Perché le grandi compagnie navali dovrebbero preferire Gioia Tauro se ci sono nel mondo posti più competitivi per le riparazioni o le demolizioni? Perché si dovrebbe realizzare una zona Zes? A chi conviene veramente? Quali sono gli ulteriori danni per il territorio, il paesaggio, la vita delle persone? Gli studi sugli impatti nefasti delle zone economiche speciali (Zes) non mancano. No, a guardar bene quello che si sta proponendo non è sensato.

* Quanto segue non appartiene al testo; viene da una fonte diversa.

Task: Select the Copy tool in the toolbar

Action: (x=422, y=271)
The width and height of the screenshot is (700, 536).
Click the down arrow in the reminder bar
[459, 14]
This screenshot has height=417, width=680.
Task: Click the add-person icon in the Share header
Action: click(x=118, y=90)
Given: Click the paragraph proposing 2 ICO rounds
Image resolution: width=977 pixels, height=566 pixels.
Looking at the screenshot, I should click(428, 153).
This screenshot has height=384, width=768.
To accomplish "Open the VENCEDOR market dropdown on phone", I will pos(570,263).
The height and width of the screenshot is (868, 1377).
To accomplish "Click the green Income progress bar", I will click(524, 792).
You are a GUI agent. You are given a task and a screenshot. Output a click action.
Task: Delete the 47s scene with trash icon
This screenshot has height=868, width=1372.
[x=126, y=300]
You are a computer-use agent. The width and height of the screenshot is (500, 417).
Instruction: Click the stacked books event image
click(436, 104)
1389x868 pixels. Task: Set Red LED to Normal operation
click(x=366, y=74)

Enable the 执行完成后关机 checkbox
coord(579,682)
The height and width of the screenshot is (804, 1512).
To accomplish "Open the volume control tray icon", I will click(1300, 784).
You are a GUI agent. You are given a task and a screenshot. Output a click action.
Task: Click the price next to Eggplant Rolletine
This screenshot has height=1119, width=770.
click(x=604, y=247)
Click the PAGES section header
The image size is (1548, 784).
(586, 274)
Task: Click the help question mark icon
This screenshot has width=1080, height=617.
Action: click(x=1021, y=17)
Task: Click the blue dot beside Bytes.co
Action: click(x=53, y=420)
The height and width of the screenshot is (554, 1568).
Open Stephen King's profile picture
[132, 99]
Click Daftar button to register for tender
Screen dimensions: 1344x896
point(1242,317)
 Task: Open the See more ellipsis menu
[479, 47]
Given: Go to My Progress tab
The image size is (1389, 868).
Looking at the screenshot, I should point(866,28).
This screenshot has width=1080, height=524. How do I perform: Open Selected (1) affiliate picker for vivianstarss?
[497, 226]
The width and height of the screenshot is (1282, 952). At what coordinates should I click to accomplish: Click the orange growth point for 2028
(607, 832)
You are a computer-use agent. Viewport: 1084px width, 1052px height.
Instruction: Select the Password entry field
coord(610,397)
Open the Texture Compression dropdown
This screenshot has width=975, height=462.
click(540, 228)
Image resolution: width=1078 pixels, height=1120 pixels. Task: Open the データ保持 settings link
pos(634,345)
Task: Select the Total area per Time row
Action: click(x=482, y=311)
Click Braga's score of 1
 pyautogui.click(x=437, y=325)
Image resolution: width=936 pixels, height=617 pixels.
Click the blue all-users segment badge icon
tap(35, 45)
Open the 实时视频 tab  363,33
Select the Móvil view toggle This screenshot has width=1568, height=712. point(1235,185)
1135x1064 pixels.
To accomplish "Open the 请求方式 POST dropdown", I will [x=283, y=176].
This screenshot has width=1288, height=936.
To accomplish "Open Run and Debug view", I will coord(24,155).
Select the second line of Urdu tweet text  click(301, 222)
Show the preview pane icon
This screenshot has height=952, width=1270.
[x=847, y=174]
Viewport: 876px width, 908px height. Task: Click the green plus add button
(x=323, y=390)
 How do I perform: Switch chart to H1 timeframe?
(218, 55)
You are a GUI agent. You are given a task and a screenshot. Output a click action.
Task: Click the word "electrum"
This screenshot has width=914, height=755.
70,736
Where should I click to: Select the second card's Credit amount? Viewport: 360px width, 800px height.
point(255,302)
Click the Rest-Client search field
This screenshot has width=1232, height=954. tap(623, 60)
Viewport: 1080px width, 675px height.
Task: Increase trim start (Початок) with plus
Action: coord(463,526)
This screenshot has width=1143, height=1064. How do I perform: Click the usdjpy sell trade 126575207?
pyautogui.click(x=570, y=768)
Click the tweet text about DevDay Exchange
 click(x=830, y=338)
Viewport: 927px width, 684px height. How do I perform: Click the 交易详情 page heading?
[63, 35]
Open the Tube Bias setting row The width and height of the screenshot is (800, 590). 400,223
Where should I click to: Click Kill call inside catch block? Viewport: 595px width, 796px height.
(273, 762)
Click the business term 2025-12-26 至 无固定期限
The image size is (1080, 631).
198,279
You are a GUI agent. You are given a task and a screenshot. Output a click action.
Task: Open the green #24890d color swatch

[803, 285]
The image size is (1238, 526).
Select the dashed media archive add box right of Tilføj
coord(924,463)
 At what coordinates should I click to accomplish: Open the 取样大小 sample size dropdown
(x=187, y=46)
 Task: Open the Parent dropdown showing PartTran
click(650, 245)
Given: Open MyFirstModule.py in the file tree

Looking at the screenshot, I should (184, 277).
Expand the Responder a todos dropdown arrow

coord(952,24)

Se queste sono alcune delle soluzioni individuate, ed è da tempo che se ne parla, viene da pensare che al di là delle intenzioni dichiarate- dato il gigantismo, la crisi, l’avanzare dell’automazione, cioè degli investimenti a risparmio di lavoro, dovendo eliminare migliaia di lavoratori portuali e non sapendo che pesci prendere nella peggiore tradizione concertativa si cerca una soluzione utile a dilazionare la questione, aspettare che le acque si calmino per ridurre ulteriormente la capacità di agire degli operai e soprattutto bloccare gli scioperi che sono la cosa più temuta. Due giorni di blocco e anche più in un porto di transhipment pesano e semmai la pratica dovesse diventare contagiosa, come avveniva nel passato, a livello nazionale e mondiale, i guai per quelli che oggi pensano di poter gestire, senza compromettere i livelli di profitto acquisiti, la logistica portuale aumenterebbero, e si troverebbero ad affrontare una comunità operaia, che se non abbocca all’ennesimo amo, sarà sempre più determinata perché consapevole della propria forza.